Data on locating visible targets

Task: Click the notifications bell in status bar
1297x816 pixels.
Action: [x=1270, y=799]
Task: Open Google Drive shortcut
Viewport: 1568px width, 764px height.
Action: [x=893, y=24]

| TASK PROMPT |
Present every line of the records above as a Markdown table with the columns No. and Line, omitting blank lines.

| OUTPUT BELOW |
| No. | Line |
|---|---|
| 1 | Task: Click the notifications bell in status bar |
| 2 | 1297x816 pixels. |
| 3 | Action: [x=1270, y=799] |
| 4 | Task: Open Google Drive shortcut |
| 5 | Viewport: 1568px width, 764px height. |
| 6 | Action: [x=893, y=24] |